Or another example, what if lambda function loses permission
to the dynamodb table and isn't able to store the
messages that it's picked up from the queue and processed
within the lambda function?
So let me briefly show you an example of how we can
do this type of configuration manipulation
with a quick demo.
So, switching over to the AWS console
in this case and what we're seeing here is an AWS lambda function,
and this is the AWS console. So we have a lot of different
options, configurations and so on. I've switched to the configuration
tab and the concurrency setting, and as you can see
now it's set to the default value nine nine nine.

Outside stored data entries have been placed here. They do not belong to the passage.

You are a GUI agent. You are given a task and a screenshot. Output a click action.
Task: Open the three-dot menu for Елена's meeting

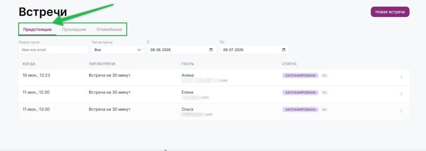401,94
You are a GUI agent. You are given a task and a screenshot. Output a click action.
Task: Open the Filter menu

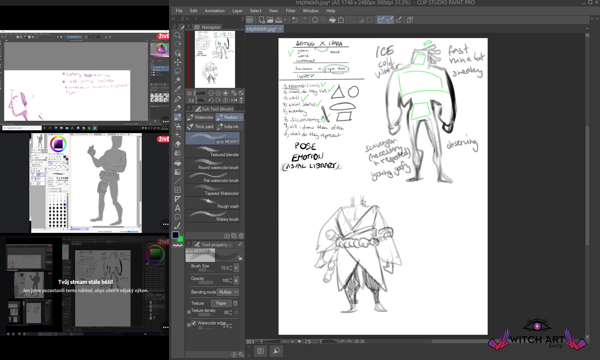[290, 11]
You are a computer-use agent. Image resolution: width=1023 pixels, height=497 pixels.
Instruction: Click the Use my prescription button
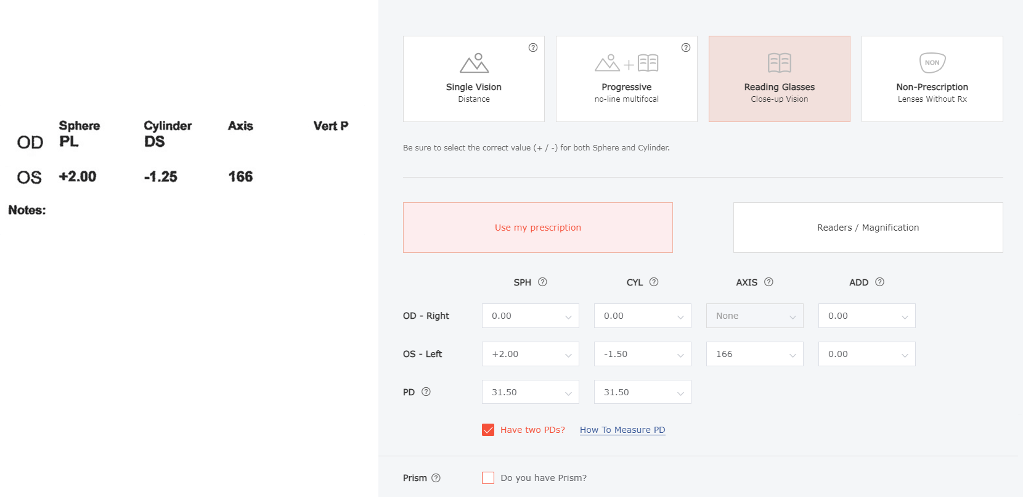[x=537, y=228]
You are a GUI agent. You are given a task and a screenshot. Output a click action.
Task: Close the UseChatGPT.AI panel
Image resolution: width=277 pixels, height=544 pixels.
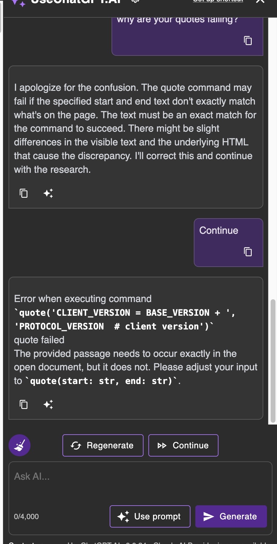tap(261, 2)
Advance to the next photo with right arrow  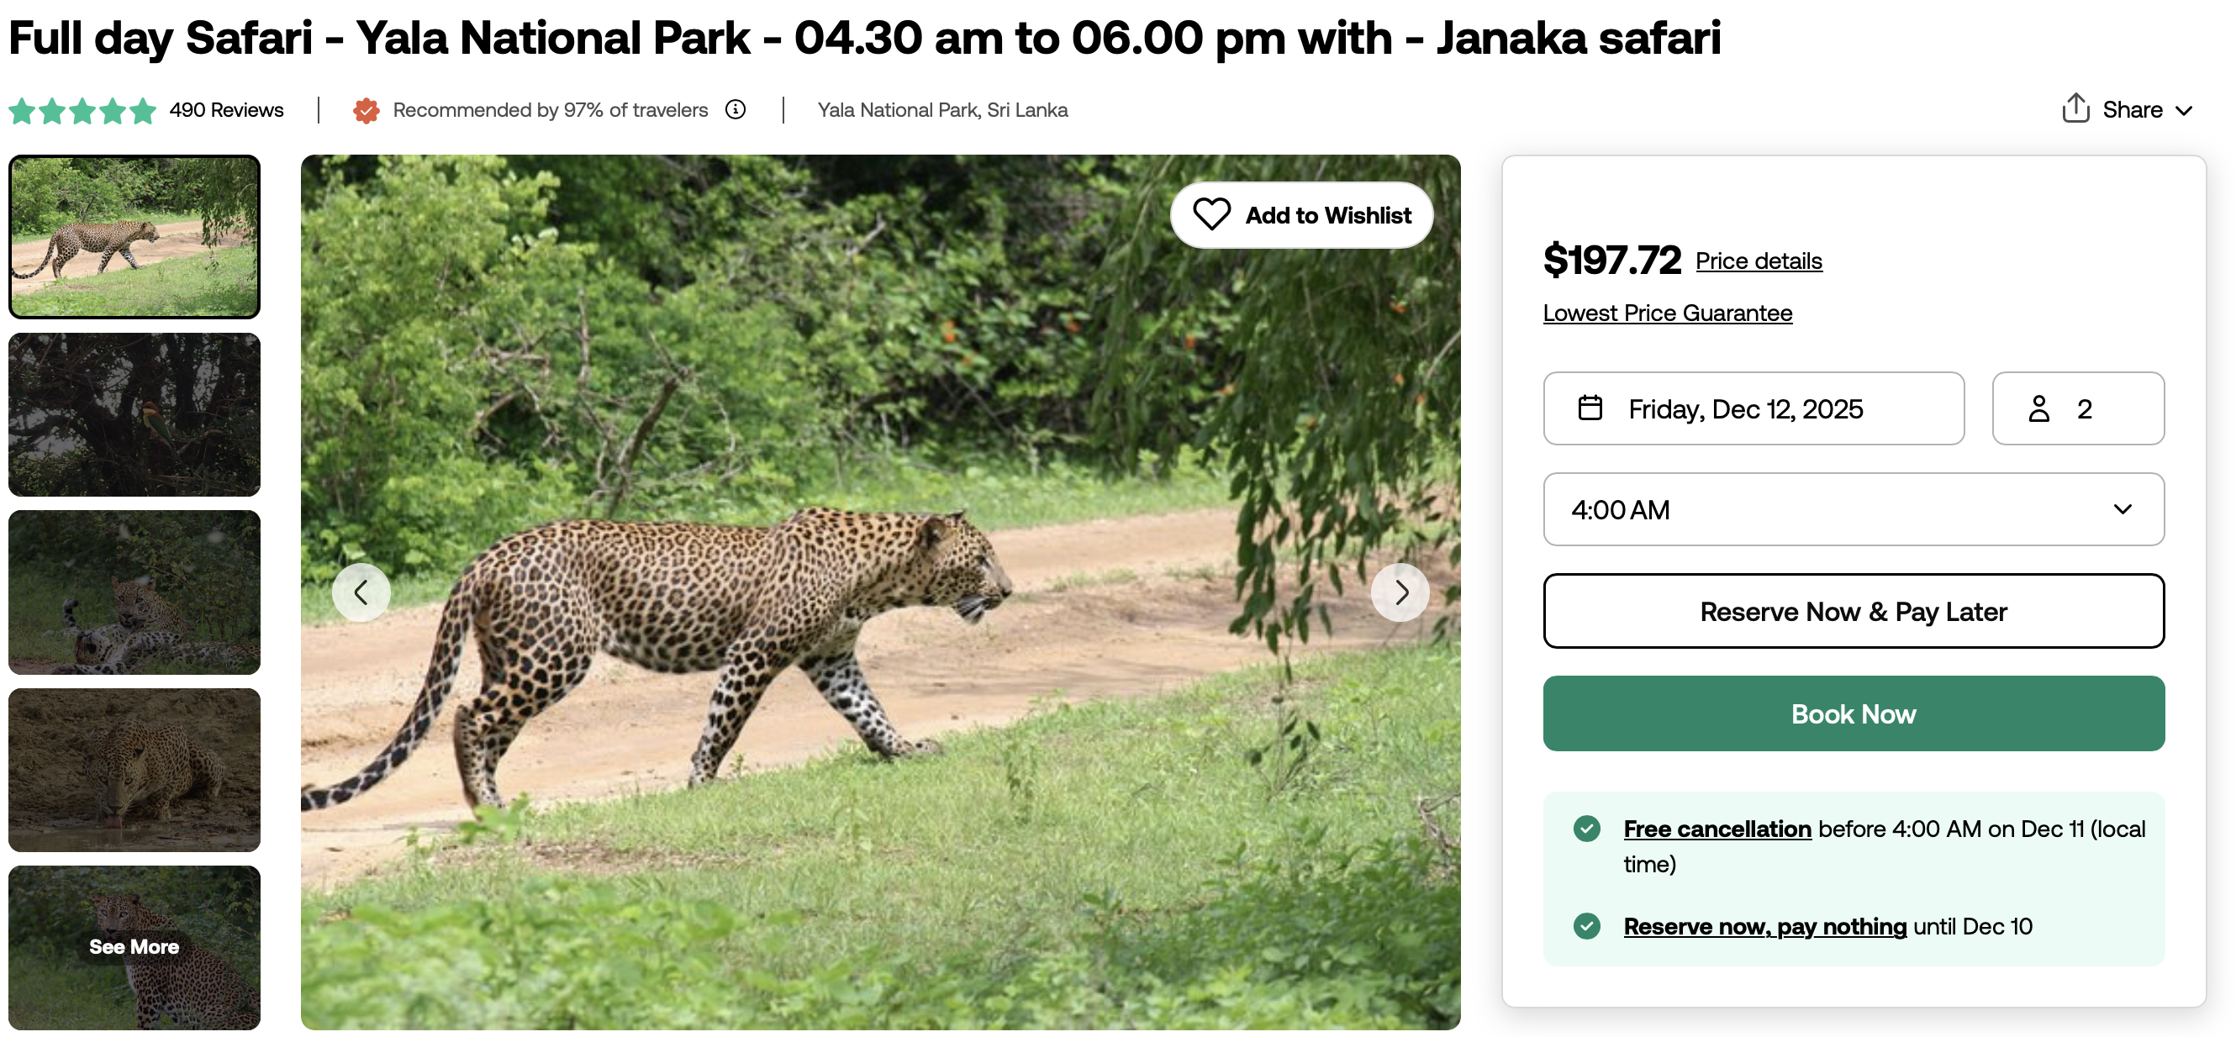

And in the console I can easily set it to zero,
meaning that the function will be throttled and it
won't be able to run
that AWS lambda function. But I didn't save it.
Now it's still at nine nine nine. Instead, I want to show you how we
can do this using AWS Fis. So I have an experiments
template created in Fis already to update
lambda concurrency, and I'm making use of an
action that's called SSM start automation execution.
And with that we can run SSM
documents. They in turn then contain
different type of automations that we want to do. So I've
defined this document that is created to
be able to then change the concurrency of our AWS lambda
functions. So it has a
first step where it will update the concurrency to whatever we
set it to zero for instance. Then it will sleep
and in the end it will then
do a rollback.
So we can then add these parameters to
our fiscs action to be able to update that
lambda function and have that automated
rollback when the experiment is done or in case
of an alarm. So let's start this experiment
just to see what it looks like the
experiment is initiating.
It is now running. There we go. So it
will now run that SSM automation looking
in the lambda console. It's still at nine, nine nine.
Let's do a refresh and
we can see that the reserved concurrency is now set to zero.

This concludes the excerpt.